- Extracted data
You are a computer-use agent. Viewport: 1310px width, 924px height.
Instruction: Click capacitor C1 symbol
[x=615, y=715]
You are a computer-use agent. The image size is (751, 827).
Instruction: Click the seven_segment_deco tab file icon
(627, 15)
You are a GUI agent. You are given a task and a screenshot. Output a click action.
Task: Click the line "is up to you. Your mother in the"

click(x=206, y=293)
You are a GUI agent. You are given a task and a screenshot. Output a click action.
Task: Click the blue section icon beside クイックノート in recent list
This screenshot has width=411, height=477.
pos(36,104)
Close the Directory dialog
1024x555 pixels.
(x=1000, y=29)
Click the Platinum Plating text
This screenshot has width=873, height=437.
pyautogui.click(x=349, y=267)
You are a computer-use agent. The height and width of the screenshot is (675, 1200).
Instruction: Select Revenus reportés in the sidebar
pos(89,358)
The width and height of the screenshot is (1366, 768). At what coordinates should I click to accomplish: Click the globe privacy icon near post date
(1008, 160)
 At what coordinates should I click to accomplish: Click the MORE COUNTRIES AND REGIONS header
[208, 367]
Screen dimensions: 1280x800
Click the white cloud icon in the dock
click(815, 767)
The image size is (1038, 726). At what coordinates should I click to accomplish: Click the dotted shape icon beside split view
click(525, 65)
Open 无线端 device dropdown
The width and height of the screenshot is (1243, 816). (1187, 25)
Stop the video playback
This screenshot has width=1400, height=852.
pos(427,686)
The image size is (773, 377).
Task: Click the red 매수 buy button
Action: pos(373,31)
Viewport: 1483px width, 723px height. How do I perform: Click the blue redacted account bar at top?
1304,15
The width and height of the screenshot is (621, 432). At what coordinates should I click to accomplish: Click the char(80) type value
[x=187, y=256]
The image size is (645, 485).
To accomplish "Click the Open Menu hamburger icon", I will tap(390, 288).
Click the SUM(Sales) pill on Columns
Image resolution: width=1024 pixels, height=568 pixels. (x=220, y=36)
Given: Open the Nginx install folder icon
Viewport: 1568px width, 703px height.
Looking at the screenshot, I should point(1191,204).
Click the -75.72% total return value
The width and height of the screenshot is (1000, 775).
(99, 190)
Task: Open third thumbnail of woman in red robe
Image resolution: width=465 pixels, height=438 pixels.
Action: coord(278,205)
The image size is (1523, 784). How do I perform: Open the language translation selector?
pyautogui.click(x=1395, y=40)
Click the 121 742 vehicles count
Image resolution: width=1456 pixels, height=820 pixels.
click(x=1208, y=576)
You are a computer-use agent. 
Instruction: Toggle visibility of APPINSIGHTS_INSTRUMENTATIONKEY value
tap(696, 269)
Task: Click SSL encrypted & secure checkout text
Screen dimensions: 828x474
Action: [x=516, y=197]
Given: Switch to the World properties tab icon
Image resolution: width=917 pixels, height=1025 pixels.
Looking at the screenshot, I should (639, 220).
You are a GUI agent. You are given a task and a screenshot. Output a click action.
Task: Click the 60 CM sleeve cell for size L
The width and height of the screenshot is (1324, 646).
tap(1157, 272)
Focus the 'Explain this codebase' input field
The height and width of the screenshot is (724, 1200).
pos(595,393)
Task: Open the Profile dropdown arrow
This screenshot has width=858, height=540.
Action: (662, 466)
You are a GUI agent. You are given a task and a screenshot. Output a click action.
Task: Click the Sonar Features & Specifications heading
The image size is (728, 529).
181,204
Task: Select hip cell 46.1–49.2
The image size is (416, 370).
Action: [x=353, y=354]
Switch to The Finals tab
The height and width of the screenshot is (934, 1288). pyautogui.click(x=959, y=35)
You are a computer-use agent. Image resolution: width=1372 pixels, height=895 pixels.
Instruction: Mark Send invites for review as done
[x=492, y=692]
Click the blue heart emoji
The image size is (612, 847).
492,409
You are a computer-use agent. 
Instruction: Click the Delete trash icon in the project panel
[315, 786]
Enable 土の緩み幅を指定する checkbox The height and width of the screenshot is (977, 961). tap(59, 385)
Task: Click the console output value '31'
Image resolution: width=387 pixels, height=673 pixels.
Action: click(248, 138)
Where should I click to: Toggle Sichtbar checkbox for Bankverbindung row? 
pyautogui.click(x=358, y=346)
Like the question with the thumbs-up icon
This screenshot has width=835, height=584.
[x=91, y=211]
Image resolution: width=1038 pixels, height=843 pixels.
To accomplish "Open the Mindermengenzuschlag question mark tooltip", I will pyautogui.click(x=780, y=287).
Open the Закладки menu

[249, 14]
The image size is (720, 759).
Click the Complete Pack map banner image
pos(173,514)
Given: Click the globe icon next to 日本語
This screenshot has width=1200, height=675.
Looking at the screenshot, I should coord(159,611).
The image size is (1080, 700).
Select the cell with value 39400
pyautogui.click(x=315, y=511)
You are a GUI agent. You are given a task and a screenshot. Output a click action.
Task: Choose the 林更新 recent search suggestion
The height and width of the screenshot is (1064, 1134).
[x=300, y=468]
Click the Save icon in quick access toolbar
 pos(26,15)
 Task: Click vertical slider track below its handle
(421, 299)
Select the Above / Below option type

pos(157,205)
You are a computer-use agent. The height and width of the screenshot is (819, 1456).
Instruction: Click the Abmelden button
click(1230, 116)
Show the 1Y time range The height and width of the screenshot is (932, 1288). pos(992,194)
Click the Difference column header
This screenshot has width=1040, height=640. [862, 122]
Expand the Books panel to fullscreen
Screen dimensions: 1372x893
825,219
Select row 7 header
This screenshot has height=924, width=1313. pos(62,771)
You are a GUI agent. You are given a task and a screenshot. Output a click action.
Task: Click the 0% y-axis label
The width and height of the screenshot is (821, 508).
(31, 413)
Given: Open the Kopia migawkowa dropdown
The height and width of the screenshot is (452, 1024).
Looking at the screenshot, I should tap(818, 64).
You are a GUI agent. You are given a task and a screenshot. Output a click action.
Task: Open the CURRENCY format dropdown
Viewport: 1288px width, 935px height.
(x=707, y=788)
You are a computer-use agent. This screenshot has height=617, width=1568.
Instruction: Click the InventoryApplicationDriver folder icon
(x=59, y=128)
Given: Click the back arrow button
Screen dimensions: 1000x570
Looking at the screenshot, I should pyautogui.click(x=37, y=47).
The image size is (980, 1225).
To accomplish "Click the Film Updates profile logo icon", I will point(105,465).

- Instruction
Copy out the data above word for word, starting with the line with "The image size is (645, 485)." and going on through the line with "tap(696, 269)", both included.

- Full response
The image size is (645, 485).
To accomplish "Click the Open Menu hamburger icon", I will tap(390, 288).
Click the SUM(Sales) pill on Columns
Image resolution: width=1024 pixels, height=568 pixels. (x=220, y=36)
Given: Open the Nginx install folder icon
Viewport: 1568px width, 703px height.
Looking at the screenshot, I should point(1191,204).
Click the -75.72% total return value
The width and height of the screenshot is (1000, 775).
(99, 190)
Task: Open third thumbnail of woman in red robe
Image resolution: width=465 pixels, height=438 pixels.
Action: coord(278,205)
The image size is (1523, 784). How do I perform: Open the language translation selector?
pyautogui.click(x=1395, y=40)
Click the 121 742 vehicles count
Image resolution: width=1456 pixels, height=820 pixels.
click(x=1208, y=576)
You are a computer-use agent. 
Instruction: Toggle visibility of APPINSIGHTS_INSTRUMENTATIONKEY value
tap(696, 269)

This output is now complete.